Experiments
An 'Experiment' is the current name used in Open Chat Studio to refer to a 'chatbot'. The name may change in the future.
An Experiment links all the configuration and data for a chatbot including user sessions, data, actions etc.
Experiment Types
There are three different types of chatbots that you can build in Open Chat Studio:
- Base language model
- Assistant
- Pipeline
Base language model
This kind of bot is the most commonly used and simple to configure. It is backed the standard language model APIs such as the OpenAI chat completions API, Anthropic messages API or Google Gemini API.
Bots configured in this way have all the basic features (memory, source material etc.) and can also use some of the advanced features like Scheduling and Reminders.
Assistant
Assistant bots make use of OpenAI Assistants. The main advantage of using Assistants is that your bot gets access to the OpenAI tools:
Code Interpreter
This allows the bot to write and execute code to accomplish tasks.

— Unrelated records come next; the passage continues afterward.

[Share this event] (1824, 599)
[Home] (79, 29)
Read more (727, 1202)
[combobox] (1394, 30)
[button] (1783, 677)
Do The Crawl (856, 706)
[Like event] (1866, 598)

For more information see the OpenAI docs.
File Search
This allows the bot to search and reference information provided in uploaded files. Unless your bot needs either of these capabilities, you should use a Base Language Model type bot.
For more information see the OpenAI docs.
Pipeline
This is a beta feature that has not yet been fully released. Pipelines allow you to create more complex bots by defining a ‘graph’ of nodes. Each message to the bot is processed by the graph to produce a final output.
This can be useful if you want to build a complex bot that performs different tasks depending on the user’s request. Generally, trying to make a single bot prompt do multiple functions doesn’t work well so it is better to create multiple prompts for each task and then combine them using a Pipeline. This is similar to the Multi-bot setup but allows more flexibility and complexity.